È questo il bilancio dell’ultima stagione del Tsa, presentato ieri a Palazzo Silone, alla presenza anche del vice presidente della Regione, Giovanni Lolli, e dell’assessore comunale alla Cultura, Betty Leone.
È 2,5 milioni il giro d’affari del Tsa, «una macchina produttrice di ricchezza», ha sottolineato la Dompé, a conferma che «non è vero che con la cultura non si mangia». Solo nel 2015 il Teatro Stabile d’Abruzzo ha speso circa 32 mila euro tra ristoranti e alberghi per ospitare gli artisti; e per pagare i compensi del personale (quello che risiede in Abruzzo) ha investito un milione di euro.
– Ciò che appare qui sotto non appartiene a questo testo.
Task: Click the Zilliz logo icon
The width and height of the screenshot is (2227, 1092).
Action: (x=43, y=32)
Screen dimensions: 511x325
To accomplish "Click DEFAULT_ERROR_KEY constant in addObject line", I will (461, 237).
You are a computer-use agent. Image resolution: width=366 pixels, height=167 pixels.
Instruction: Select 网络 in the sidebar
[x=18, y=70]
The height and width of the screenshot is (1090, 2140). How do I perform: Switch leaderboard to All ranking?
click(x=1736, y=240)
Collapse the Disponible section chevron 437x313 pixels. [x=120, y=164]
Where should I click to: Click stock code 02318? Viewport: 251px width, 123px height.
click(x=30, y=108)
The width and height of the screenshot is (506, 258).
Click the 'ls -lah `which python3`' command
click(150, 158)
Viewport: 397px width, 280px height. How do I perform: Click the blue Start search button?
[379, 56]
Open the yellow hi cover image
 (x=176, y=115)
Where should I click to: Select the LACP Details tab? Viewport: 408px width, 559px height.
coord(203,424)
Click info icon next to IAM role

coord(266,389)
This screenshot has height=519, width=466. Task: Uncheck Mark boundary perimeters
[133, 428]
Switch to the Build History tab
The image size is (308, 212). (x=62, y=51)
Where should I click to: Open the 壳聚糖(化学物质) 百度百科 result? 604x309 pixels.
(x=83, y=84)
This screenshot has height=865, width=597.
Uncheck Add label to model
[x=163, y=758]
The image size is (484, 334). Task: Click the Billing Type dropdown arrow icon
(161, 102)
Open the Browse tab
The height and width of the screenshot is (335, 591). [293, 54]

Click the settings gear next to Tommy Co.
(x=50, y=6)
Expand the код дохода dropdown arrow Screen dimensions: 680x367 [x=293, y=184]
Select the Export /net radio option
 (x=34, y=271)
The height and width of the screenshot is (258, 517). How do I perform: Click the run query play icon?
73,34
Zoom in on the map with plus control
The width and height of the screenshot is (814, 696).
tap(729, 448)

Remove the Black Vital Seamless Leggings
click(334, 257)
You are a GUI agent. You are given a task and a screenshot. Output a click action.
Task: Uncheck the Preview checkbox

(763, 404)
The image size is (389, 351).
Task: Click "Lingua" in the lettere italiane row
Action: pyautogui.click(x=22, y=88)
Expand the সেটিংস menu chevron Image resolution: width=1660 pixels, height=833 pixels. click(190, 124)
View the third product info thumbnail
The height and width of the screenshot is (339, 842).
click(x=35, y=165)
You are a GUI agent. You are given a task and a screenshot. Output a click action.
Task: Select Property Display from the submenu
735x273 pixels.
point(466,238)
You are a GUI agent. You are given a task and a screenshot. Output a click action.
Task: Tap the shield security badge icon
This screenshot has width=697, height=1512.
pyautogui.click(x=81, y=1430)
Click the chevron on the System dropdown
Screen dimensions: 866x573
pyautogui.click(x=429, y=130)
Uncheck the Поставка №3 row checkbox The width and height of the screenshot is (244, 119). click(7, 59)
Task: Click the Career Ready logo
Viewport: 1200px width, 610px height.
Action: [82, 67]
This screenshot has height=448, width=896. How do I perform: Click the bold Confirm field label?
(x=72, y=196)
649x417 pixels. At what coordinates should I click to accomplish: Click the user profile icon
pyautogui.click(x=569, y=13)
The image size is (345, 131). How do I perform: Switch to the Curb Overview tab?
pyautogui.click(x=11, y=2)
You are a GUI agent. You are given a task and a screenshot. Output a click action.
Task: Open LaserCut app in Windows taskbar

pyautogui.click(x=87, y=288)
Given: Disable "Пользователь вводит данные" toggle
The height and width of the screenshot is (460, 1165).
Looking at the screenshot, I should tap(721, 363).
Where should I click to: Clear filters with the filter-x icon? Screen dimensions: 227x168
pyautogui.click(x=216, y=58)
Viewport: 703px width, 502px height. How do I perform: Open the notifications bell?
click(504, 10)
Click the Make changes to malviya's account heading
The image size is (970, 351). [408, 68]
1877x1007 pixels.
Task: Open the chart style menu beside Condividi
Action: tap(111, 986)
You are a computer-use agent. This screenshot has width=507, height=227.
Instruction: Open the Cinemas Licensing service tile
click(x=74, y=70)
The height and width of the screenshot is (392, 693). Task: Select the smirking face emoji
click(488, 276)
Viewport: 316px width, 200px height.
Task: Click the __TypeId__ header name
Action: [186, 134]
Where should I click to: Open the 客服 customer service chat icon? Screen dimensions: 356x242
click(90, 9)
Oltre 10.600 gli spettatori paganti, per usare un termine che piace a chi legge le cose in chiave economica. Ci sono stati spettacoli come il “Don Giovanni” di Molière, con regia di Alessandro Preziosi, che ha registrato un numero elevatissimo di spettatori; stesso discorso per “Romeo e Giulietta” di Shakespeare, con la regia di Andrea Bracco, che a Verona in pochi giorni di debutto ha attirato 6.884 spettatori.
Non solo. Il Tsa ha avviato una profonda revisione istituzionale e organizzativa, che traghetterà l’ente «da un assetto di diritto privato, a un nuovo modello di ente pubblico snello, trasparente e produttivo». L’obiettivo è aprire anche ai privati, sganciando l’ente dalla dipendenza esclusiva dai fondi pubblici (Fus) – che pure restano importanti – sul modello Scala di Milano. «L’arte si fa con l’amore», ha commentato D’Alatri, che ha confermato il «ritorno a casa», nella sede ancora cantiere di piazza del Teatro, entro la fine del 2017.
«Allora il teatro tornerà a essere la casa della città e sono orgoglioso di riuscire a vederlo». Orgoglio espresso anche da Lolli e Leone, che hanno confermato il loro impegno per il Tsa.